Dataset items
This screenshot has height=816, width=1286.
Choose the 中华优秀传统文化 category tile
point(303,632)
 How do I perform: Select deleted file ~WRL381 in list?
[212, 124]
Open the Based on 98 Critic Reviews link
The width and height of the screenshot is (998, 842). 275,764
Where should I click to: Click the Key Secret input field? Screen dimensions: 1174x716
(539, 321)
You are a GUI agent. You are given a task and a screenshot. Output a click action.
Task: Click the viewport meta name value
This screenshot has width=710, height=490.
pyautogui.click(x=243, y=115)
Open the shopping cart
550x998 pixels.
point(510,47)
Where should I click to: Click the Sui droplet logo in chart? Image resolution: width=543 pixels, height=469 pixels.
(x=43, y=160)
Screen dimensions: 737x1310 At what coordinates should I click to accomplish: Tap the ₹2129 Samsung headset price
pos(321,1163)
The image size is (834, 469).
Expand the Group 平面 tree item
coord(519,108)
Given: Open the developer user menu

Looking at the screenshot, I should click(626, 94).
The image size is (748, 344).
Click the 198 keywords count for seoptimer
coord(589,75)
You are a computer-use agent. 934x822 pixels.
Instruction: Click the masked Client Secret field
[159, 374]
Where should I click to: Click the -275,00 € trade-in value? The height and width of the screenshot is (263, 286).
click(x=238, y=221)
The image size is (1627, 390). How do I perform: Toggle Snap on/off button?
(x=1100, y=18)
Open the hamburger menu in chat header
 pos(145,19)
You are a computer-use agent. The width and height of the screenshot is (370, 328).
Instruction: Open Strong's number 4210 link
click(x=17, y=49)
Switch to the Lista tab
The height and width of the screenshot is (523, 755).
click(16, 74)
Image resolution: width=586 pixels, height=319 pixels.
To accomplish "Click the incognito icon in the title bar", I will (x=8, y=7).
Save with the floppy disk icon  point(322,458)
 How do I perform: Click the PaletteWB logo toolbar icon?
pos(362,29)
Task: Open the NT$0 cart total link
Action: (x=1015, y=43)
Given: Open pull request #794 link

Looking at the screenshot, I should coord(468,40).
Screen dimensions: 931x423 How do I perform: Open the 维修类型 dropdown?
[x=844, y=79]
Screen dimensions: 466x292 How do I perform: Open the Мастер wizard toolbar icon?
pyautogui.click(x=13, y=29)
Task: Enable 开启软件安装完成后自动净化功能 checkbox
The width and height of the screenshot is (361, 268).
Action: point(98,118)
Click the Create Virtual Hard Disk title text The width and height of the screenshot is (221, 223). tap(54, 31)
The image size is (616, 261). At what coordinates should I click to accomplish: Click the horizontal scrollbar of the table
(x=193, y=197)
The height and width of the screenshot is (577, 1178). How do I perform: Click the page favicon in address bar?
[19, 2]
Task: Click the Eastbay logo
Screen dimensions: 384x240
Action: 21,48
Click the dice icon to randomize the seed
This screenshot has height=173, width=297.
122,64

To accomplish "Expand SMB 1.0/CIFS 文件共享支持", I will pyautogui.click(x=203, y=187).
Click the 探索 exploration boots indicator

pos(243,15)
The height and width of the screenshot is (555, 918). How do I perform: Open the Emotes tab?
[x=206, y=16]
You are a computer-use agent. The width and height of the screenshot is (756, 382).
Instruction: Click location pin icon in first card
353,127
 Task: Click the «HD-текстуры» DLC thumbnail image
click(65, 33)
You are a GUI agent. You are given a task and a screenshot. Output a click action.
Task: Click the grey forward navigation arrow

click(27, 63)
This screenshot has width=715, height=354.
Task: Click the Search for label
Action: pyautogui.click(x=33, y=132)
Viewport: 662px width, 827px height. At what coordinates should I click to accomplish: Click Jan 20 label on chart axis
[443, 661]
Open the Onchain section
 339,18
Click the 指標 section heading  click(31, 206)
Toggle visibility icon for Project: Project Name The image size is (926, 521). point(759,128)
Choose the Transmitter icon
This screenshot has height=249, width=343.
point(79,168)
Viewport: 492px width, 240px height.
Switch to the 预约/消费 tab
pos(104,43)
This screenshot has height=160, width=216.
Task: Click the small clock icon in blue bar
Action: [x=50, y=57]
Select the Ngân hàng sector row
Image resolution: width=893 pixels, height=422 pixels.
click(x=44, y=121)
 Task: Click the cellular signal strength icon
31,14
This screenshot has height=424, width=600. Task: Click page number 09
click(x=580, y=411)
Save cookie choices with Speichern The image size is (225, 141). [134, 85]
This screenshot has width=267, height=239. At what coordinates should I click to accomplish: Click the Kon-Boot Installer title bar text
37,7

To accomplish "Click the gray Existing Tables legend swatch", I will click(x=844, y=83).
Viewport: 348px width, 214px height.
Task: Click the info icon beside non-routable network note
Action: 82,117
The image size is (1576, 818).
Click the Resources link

ACTIVITY =
For this exercise, write all the records out again exactly.

YOUR SOLUTION =
This screenshot has height=816, width=1286.
Choose the 中华优秀传统文化 category tile
point(303,632)
 How do I perform: Select deleted file ~WRL381 in list?
[212, 124]
Open the Based on 98 Critic Reviews link
The width and height of the screenshot is (998, 842). 275,764
Where should I click to: Click the Key Secret input field? Screen dimensions: 1174x716
(539, 321)
You are a GUI agent. You are given a task and a screenshot. Output a click action.
Task: Click the viewport meta name value
This screenshot has width=710, height=490.
pyautogui.click(x=243, y=115)
Open the shopping cart
550x998 pixels.
point(510,47)
Where should I click to: Click the Sui droplet logo in chart? Image resolution: width=543 pixels, height=469 pixels.
(x=43, y=160)
Screen dimensions: 737x1310 At what coordinates should I click to accomplish: Tap the ₹2129 Samsung headset price
pos(321,1163)
The image size is (834, 469).
Expand the Group 平面 tree item
coord(519,108)
Given: Open the developer user menu

Looking at the screenshot, I should click(626, 94).
The image size is (748, 344).
Click the 198 keywords count for seoptimer
coord(589,75)
You are a computer-use agent. 934x822 pixels.
Instruction: Click the masked Client Secret field
[159, 374]
Where should I click to: Click the -275,00 € trade-in value? The height and width of the screenshot is (263, 286).
click(x=238, y=221)
The image size is (1627, 390). How do I perform: Toggle Snap on/off button?
(x=1100, y=18)
Open the hamburger menu in chat header
 pos(145,19)
You are a computer-use agent. The width and height of the screenshot is (370, 328).
Instruction: Open Strong's number 4210 link
click(x=17, y=49)
Switch to the Lista tab
The height and width of the screenshot is (523, 755).
click(16, 74)
Image resolution: width=586 pixels, height=319 pixels.
To accomplish "Click the incognito icon in the title bar", I will (x=8, y=7).
Save with the floppy disk icon  point(322,458)
 How do I perform: Click the PaletteWB logo toolbar icon?
pos(362,29)
Task: Open the NT$0 cart total link
Action: (x=1015, y=43)
Given: Open pull request #794 link

Looking at the screenshot, I should coord(468,40).
Screen dimensions: 931x423 How do I perform: Open the 维修类型 dropdown?
[x=844, y=79]
Screen dimensions: 466x292 How do I perform: Open the Мастер wizard toolbar icon?
pyautogui.click(x=13, y=29)
Task: Enable 开启软件安装完成后自动净化功能 checkbox
The width and height of the screenshot is (361, 268).
Action: point(98,118)
Click the Create Virtual Hard Disk title text The width and height of the screenshot is (221, 223). tap(54, 31)
The image size is (616, 261). At what coordinates should I click to accomplish: Click the horizontal scrollbar of the table
(x=193, y=197)
The height and width of the screenshot is (577, 1178). How do I perform: Click the page favicon in address bar?
[19, 2]
Task: Click the Eastbay logo
Screen dimensions: 384x240
Action: 21,48
Click the dice icon to randomize the seed
This screenshot has height=173, width=297.
122,64

To accomplish "Expand SMB 1.0/CIFS 文件共享支持", I will pyautogui.click(x=203, y=187).
Click the 探索 exploration boots indicator

pos(243,15)
The height and width of the screenshot is (555, 918). How do I perform: Open the Emotes tab?
[x=206, y=16]
You are a computer-use agent. The width and height of the screenshot is (756, 382).
Instruction: Click location pin icon in first card
353,127
 Task: Click the «HD-текстуры» DLC thumbnail image
click(65, 33)
You are a GUI agent. You are given a task and a screenshot. Output a click action.
Task: Click the grey forward navigation arrow

click(27, 63)
This screenshot has width=715, height=354.
Task: Click the Search for label
Action: pyautogui.click(x=33, y=132)
Viewport: 662px width, 827px height. At what coordinates should I click to accomplish: Click Jan 20 label on chart axis
[443, 661]
Open the Onchain section
 339,18
Click the 指標 section heading  click(31, 206)
Toggle visibility icon for Project: Project Name The image size is (926, 521). point(759,128)
Choose the Transmitter icon
This screenshot has height=249, width=343.
point(79,168)
Viewport: 492px width, 240px height.
Switch to the 预约/消费 tab
pos(104,43)
This screenshot has height=160, width=216.
Task: Click the small clock icon in blue bar
Action: [x=50, y=57]
Select the Ngân hàng sector row
Image resolution: width=893 pixels, height=422 pixels.
click(x=44, y=121)
 Task: Click the cellular signal strength icon
31,14
This screenshot has height=424, width=600. Task: Click page number 09
click(x=580, y=411)
Save cookie choices with Speichern The image size is (225, 141). [134, 85]
This screenshot has width=267, height=239. At what coordinates should I click to accomplish: Click the Kon-Boot Installer title bar text
37,7

To accomplish "Click the gray Existing Tables legend swatch", I will click(x=844, y=83).
Viewport: 348px width, 214px height.
Task: Click the info icon beside non-routable network note
Action: 82,117
The image size is (1576, 818).
Click the Resources link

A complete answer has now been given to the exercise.